Selected excerpt: Begin
This case is, in all significant respects, indistinguishable from the Kite case. The parties do not dispute that the claim for care and maintenance of the decedent was presented prior to the April 30, 1990, limitation set in the notice to creditors. See § 15-12-803(1)(a), C.R.S. (1987 Repl.Vol. 6B) (repealed and reenacted in 1990). Likewise, the claim for litigation expenses was presented before June 1991, that is, within four months after it arose. See § 15-12-803(2)(a), C.R.S. (1987 Repl. Vol 6B). Moreover, the petition for allowance was filed within sixty days of the personal representative's written notice of disallowance.
Despite claimant's compliance with these statutory deadlines, however, there is no indication in the record that she complied with § 15-12-804(2). Specifically, there is no evidence that claimant commenced a proceeding against the personal representative in district court before April 30, 1990, to enforce her claim that arose before the death of the decedent. Nor is there evidence that she commenced a similar proceeding prior to June 1991 to enforce her claim which arose after the decedent's death.
Without ambiguity, obstruction, or obfuscation, the General Assembly stated, in § 15-12-804(2): "The commencement of any proceeding on any claim ... must occur within the time limited for presenting the claim." (emphasis added) Its basic purpose in so stating is to promote the speedy and efficient settlement of estates. This being so, the time limits under the nonclaim statute for presentation of a claim are jurisdictional. See Wishbone, Inc. v. Eppinger, supra, 829 P.2d at 437.
Selected excerpt: End
> _Exercise requirements_
According to the passage on estate claims, what is the basic purpose of the General Assembly's statement in § 15-12-804(2)?
Record set: Begin
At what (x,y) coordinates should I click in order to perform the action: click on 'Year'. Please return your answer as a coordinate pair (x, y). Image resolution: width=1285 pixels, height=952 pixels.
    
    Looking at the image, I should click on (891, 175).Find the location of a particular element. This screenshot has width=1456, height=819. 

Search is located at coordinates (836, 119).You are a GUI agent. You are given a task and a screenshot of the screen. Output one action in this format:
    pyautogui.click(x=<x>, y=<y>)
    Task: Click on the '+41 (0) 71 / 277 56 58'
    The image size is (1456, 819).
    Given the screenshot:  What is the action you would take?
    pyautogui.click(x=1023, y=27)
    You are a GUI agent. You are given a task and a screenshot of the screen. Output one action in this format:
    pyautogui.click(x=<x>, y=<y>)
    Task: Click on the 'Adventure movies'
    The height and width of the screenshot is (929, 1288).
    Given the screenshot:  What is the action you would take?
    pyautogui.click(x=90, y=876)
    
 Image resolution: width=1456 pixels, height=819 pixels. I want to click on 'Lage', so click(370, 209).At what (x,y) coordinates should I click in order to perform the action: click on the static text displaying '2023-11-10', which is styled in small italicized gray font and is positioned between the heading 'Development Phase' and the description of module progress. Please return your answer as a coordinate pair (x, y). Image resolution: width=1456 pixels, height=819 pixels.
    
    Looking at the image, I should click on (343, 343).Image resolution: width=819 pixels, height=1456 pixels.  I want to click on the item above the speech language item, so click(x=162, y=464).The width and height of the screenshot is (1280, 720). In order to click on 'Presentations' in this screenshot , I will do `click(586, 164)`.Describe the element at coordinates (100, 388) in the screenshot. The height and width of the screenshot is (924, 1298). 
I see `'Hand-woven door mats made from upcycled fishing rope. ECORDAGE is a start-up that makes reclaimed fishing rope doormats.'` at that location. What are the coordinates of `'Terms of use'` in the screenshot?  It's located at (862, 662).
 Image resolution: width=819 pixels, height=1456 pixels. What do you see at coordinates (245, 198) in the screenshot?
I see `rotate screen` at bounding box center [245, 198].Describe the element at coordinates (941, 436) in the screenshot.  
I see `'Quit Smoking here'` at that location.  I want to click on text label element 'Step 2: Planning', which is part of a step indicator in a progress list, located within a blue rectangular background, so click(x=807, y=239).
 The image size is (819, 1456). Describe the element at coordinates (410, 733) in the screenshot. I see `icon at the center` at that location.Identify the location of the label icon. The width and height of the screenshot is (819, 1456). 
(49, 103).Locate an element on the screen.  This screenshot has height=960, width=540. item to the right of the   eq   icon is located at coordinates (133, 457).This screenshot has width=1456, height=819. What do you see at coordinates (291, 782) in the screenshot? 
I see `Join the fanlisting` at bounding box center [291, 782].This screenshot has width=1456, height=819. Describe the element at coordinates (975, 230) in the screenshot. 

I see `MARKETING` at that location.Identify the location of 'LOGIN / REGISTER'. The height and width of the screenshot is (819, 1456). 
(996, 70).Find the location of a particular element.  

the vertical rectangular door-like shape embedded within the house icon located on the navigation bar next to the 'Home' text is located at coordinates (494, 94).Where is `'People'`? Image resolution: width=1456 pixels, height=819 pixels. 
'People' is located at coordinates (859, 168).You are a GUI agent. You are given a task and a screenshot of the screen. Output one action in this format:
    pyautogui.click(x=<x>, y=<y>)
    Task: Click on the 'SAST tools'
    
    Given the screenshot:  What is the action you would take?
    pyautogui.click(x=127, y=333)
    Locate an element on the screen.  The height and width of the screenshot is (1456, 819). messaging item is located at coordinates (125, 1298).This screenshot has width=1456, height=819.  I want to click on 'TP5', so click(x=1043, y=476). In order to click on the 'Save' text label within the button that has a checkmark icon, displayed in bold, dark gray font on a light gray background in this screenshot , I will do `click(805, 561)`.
Record set: End
> _Response to this task_
Its purpose is to promote the speedy and efficient settlement of estates.